Perfectly competitive market system
- No barriers of entry and exit
- A large number of firms
- Consumer sovereignty
- A homogenous product
- Perfect resource mobility
- Perfect information
Monopolistic market system
- Absence of barriers to entry and exit
- A large number of firms
- Many buyers and many sellers
- Differentiated products
Oligopolistic market system
- Significant barriers of entry
- Dominance of the industry by a small number of firms
- Differentiated or homogenous products
- Firms are interdependent (price wars)
Monopoly market system
- High barriers to entry
- Single or dominant firm in the market
- Firms are independent
- Firm is price maker
- No close substitutes
- No consumer sovereignty
Market power
The ability of firms to influence the market price of a good or service by affecting supply or demand for it. Can control price through its influence rather than competition. Perfectly competitive markets have none.
Effect of market power on prices
Can set prices due to ownership of a large market share, control over critical resources, barriers to entry that prevent new competitors from entering the market.
Effect of market power on resource allocation
Can lead to under allocation of scarce resources into the market, causing shortages and rising prices and have power to set prices above market equilibrium. Make abnormal profits.
Demand
The demand of a consumer indicates quantity of a good/service the consumer is willing and able to buy at different possible prices, ceteris paribus, negative relationship between price and demand.
The demand curve
Every price has an associated quantity demanded (ceteris paribus). Change in non-price factors cause a shift left/right of the demand curve.
Factors of demand
- Change in disposable income
- Price of other products (substitutes and complements)

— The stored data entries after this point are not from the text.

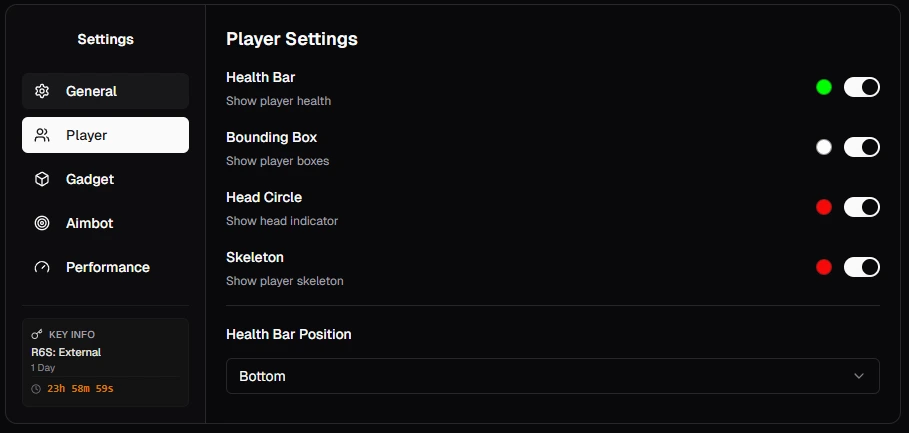The image size is (909, 433).
Task: Open the green Health Bar color swatch
Action: pyautogui.click(x=824, y=87)
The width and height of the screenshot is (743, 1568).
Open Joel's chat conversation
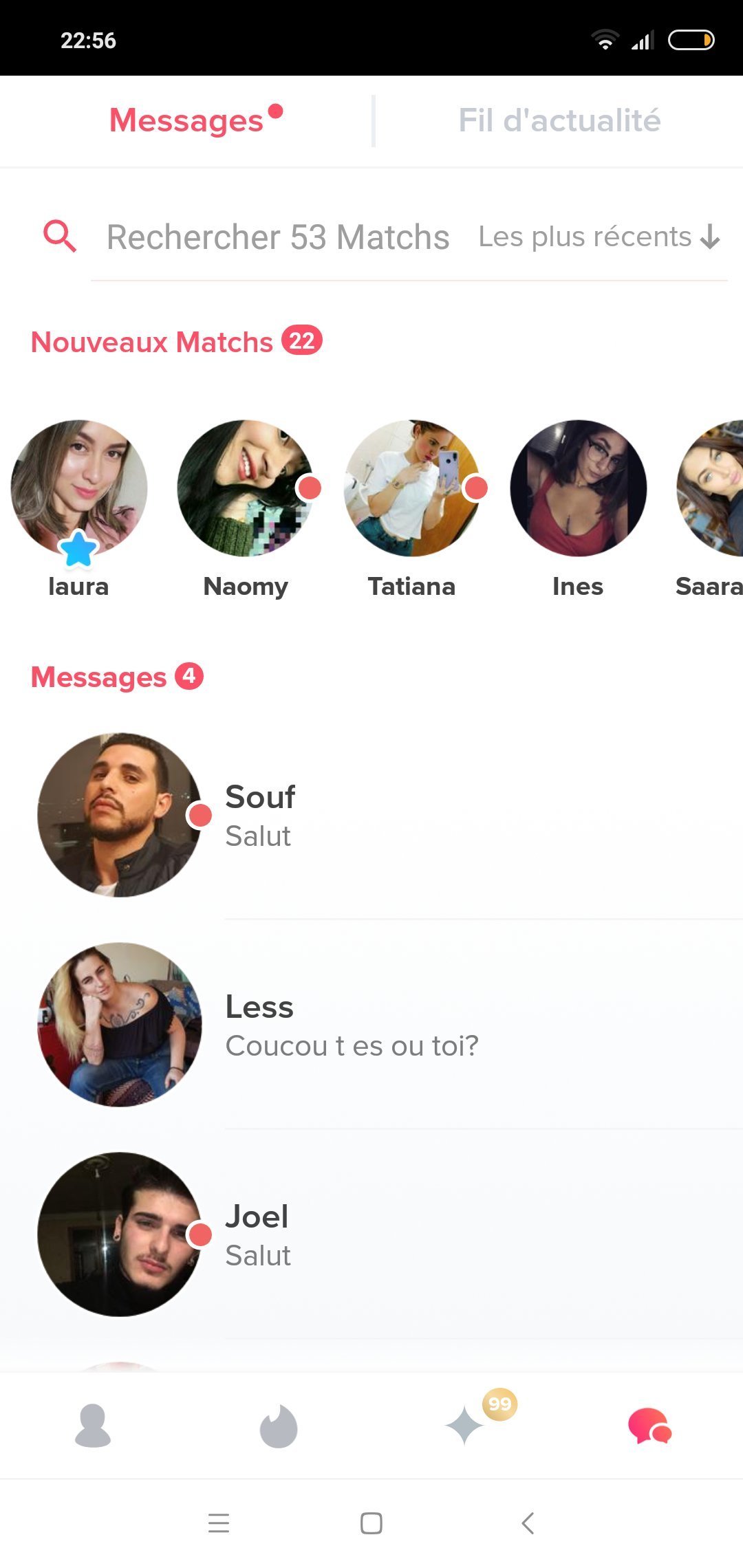click(x=372, y=1234)

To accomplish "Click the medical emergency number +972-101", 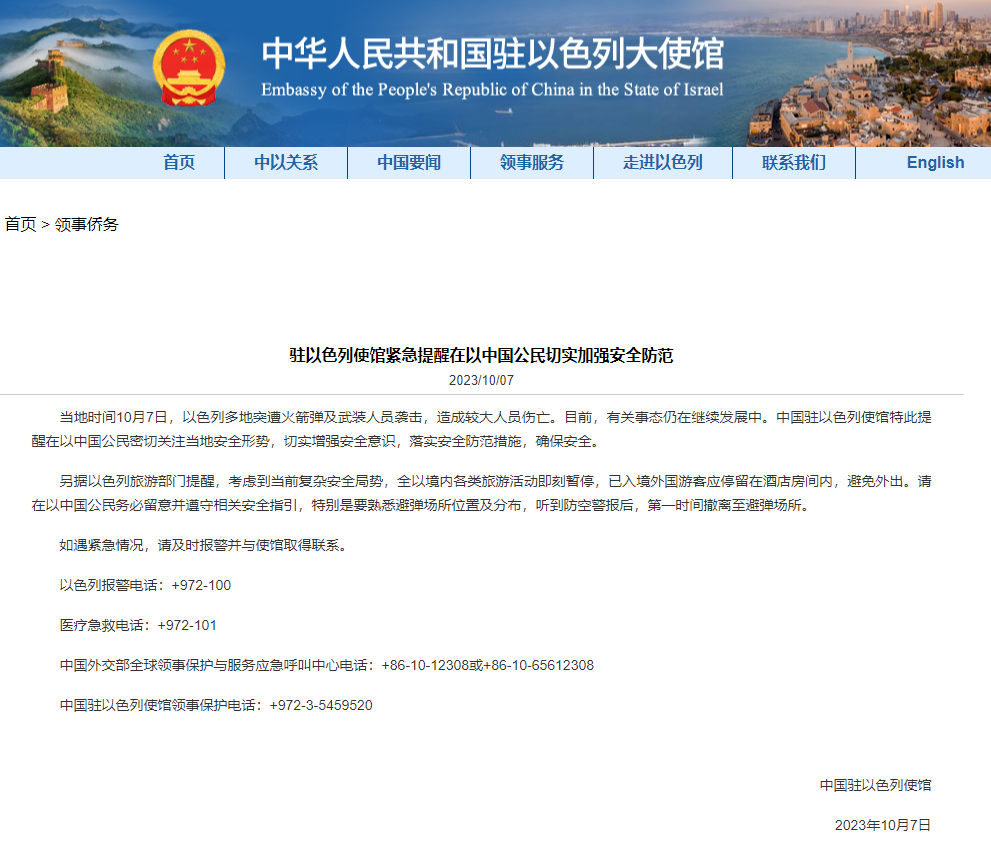I will 187,625.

- Tastes and preferences (marketing and media)
- Demographic (population, age structure, and income distribution)
- Interest rates, seasonal change, government policy
Movement along the demand curve
When price changes due to a change in supply, the quantity demanded either expands (price decrease) or contracts (price increase).
Shifts of the demand curve
Changes in demand cause the curve to shift and don’t result in an increase in price, rather more or less is demanded at the same price. An increase or decrease in demand where demand has changed for any given price.
Supply
The supply of a firm indicates quantities of a good/service a firm is willing and able to supply to the market at a given price, during a particular time period, ceteris paribus.
Market supply
For a good or service includes the quantities supplied by all participants in the market for the specific good or service.